Exercise ->
Please duplicate all of the data below line for line, with nothing left out or changed.

A block of data:
(begin)
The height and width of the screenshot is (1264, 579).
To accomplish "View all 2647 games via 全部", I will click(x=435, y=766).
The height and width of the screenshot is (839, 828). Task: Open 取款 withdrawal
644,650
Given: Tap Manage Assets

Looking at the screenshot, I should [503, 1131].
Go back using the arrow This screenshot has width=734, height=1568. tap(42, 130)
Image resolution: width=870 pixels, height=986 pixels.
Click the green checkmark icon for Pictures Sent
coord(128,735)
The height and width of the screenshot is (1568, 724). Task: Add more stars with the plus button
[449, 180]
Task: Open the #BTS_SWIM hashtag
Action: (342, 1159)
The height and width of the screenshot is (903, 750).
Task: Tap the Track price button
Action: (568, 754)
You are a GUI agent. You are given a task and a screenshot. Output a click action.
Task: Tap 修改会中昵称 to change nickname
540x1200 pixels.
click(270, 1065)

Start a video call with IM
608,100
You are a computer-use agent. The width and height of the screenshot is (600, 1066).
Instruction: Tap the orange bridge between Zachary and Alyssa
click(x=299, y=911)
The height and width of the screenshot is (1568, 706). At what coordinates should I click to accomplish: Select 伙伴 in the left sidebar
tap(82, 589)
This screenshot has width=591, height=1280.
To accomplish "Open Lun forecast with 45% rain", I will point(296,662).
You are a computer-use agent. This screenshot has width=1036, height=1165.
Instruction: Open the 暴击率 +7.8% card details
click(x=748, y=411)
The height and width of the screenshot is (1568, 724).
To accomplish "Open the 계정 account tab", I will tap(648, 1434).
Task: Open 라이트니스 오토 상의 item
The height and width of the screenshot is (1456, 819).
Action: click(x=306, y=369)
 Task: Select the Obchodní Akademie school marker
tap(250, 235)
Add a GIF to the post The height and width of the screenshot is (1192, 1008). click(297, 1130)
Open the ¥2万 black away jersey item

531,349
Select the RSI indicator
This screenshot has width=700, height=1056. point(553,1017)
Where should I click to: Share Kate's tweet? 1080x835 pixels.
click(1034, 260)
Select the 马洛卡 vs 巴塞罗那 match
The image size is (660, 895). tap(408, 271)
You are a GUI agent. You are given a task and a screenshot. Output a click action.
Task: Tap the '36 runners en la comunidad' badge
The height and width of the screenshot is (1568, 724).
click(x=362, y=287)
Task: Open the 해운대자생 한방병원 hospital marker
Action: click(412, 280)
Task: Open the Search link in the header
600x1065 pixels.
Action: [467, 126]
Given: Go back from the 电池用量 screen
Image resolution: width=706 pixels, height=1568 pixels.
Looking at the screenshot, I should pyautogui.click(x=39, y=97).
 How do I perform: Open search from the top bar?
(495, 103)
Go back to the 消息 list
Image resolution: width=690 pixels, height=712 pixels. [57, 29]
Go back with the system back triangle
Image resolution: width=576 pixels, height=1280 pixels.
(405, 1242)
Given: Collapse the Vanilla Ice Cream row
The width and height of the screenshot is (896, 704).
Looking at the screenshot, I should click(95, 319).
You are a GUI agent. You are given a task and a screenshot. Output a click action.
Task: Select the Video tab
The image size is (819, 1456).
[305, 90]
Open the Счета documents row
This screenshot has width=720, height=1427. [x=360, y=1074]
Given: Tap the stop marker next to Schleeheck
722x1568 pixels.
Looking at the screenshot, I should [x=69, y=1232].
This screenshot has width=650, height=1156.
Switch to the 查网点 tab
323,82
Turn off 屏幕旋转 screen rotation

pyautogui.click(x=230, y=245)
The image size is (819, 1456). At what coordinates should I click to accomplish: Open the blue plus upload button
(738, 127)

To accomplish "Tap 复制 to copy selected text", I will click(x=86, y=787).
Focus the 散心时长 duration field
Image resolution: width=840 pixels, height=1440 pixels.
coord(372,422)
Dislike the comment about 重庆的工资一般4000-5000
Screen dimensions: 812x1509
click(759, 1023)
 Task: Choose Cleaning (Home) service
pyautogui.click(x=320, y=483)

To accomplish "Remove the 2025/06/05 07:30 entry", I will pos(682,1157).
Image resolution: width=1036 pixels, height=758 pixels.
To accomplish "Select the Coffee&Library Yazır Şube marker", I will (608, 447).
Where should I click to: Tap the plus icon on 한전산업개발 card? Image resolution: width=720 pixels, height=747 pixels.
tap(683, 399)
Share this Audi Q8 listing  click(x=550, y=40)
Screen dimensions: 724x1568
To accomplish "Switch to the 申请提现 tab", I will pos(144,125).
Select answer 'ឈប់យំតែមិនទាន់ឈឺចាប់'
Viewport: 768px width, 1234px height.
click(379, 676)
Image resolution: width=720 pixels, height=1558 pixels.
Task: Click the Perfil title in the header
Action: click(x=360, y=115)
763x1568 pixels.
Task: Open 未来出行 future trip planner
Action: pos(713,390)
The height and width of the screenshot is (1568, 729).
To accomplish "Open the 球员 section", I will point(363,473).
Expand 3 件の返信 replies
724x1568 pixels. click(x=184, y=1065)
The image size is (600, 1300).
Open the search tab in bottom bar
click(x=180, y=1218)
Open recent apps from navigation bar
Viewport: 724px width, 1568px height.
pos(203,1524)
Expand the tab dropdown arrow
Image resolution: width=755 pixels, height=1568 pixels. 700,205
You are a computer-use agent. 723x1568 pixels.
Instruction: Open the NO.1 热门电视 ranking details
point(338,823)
(end)
Response to this exercise ->
The height and width of the screenshot is (1264, 579).
To accomplish "View all 2647 games via 全部", I will click(x=435, y=766).
The height and width of the screenshot is (839, 828). Task: Open 取款 withdrawal
644,650
Given: Tap Manage Assets

Looking at the screenshot, I should [503, 1131].
Go back using the arrow This screenshot has width=734, height=1568. tap(42, 130)
Image resolution: width=870 pixels, height=986 pixels.
Click the green checkmark icon for Pictures Sent
coord(128,735)
The height and width of the screenshot is (1568, 724). Task: Add more stars with the plus button
[449, 180]
Task: Open the #BTS_SWIM hashtag
Action: (342, 1159)
The height and width of the screenshot is (903, 750).
Task: Tap the Track price button
Action: (568, 754)
You are a GUI agent. You are given a task and a screenshot. Output a click action.
Task: Tap 修改会中昵称 to change nickname
540x1200 pixels.
click(270, 1065)

Start a video call with IM
608,100
You are a computer-use agent. The width and height of the screenshot is (600, 1066).
Instruction: Tap the orange bridge between Zachary and Alyssa
click(x=299, y=911)
The height and width of the screenshot is (1568, 706). At what coordinates should I click to accomplish: Select 伙伴 in the left sidebar
tap(82, 589)
This screenshot has width=591, height=1280.
To accomplish "Open Lun forecast with 45% rain", I will point(296,662).
You are a computer-use agent. This screenshot has width=1036, height=1165.
Instruction: Open the 暴击率 +7.8% card details
click(x=748, y=411)
The height and width of the screenshot is (1568, 724).
To accomplish "Open the 계정 account tab", I will tap(648, 1434).
Task: Open 라이트니스 오토 상의 item
The height and width of the screenshot is (1456, 819).
Action: click(x=306, y=369)
 Task: Select the Obchodní Akademie school marker
tap(250, 235)
Add a GIF to the post The height and width of the screenshot is (1192, 1008). click(297, 1130)
Open the ¥2万 black away jersey item

531,349
Select the RSI indicator
This screenshot has width=700, height=1056. point(553,1017)
Where should I click to: Share Kate's tweet? 1080x835 pixels.
click(1034, 260)
Select the 马洛卡 vs 巴塞罗那 match
The image size is (660, 895). tap(408, 271)
You are a GUI agent. You are given a task and a screenshot. Output a click action.
Task: Tap the '36 runners en la comunidad' badge
The height and width of the screenshot is (1568, 724).
click(x=362, y=287)
Task: Open the 해운대자생 한방병원 hospital marker
Action: click(412, 280)
Task: Open the Search link in the header
600x1065 pixels.
Action: [467, 126]
Given: Go back from the 电池用量 screen
Image resolution: width=706 pixels, height=1568 pixels.
Looking at the screenshot, I should pyautogui.click(x=39, y=97).
 How do I perform: Open search from the top bar?
(495, 103)
Go back to the 消息 list
Image resolution: width=690 pixels, height=712 pixels. [57, 29]
Go back with the system back triangle
Image resolution: width=576 pixels, height=1280 pixels.
(405, 1242)
Given: Collapse the Vanilla Ice Cream row
The width and height of the screenshot is (896, 704).
Looking at the screenshot, I should click(95, 319).
You are a GUI agent. You are given a task and a screenshot. Output a click action.
Task: Select the Video tab
The image size is (819, 1456).
[305, 90]
Open the Счета documents row
This screenshot has width=720, height=1427. [x=360, y=1074]
Given: Tap the stop marker next to Schleeheck
722x1568 pixels.
Looking at the screenshot, I should [x=69, y=1232].
This screenshot has width=650, height=1156.
Switch to the 查网点 tab
323,82
Turn off 屏幕旋转 screen rotation

pyautogui.click(x=230, y=245)
The image size is (819, 1456). At what coordinates should I click to accomplish: Open the blue plus upload button
(738, 127)

To accomplish "Tap 复制 to copy selected text", I will click(x=86, y=787).
Focus the 散心时长 duration field
Image resolution: width=840 pixels, height=1440 pixels.
coord(372,422)
Dislike the comment about 重庆的工资一般4000-5000
Screen dimensions: 812x1509
click(759, 1023)
 Task: Choose Cleaning (Home) service
pyautogui.click(x=320, y=483)

To accomplish "Remove the 2025/06/05 07:30 entry", I will pos(682,1157).
Image resolution: width=1036 pixels, height=758 pixels.
To accomplish "Select the Coffee&Library Yazır Şube marker", I will (608, 447).
Where should I click to: Tap the plus icon on 한전산업개발 card? Image resolution: width=720 pixels, height=747 pixels.
tap(683, 399)
Share this Audi Q8 listing  click(x=550, y=40)
Screen dimensions: 724x1568
To accomplish "Switch to the 申请提现 tab", I will pos(144,125).
Select answer 'ឈប់យំតែមិនទាន់ឈឺចាប់'
Viewport: 768px width, 1234px height.
click(379, 676)
Image resolution: width=720 pixels, height=1558 pixels.
Task: Click the Perfil title in the header
Action: click(x=360, y=115)
763x1568 pixels.
Task: Open 未来出行 future trip planner
Action: pos(713,390)
The height and width of the screenshot is (1568, 729).
To accomplish "Open the 球员 section", I will point(363,473).
Expand 3 件の返信 replies
724x1568 pixels. click(x=184, y=1065)
The image size is (600, 1300).
Open the search tab in bottom bar
click(x=180, y=1218)
Open recent apps from navigation bar
Viewport: 724px width, 1568px height.
pos(203,1524)
Expand the tab dropdown arrow
Image resolution: width=755 pixels, height=1568 pixels. 700,205
You are a computer-use agent. 723x1568 pixels.
Instruction: Open the NO.1 热门电视 ranking details
point(338,823)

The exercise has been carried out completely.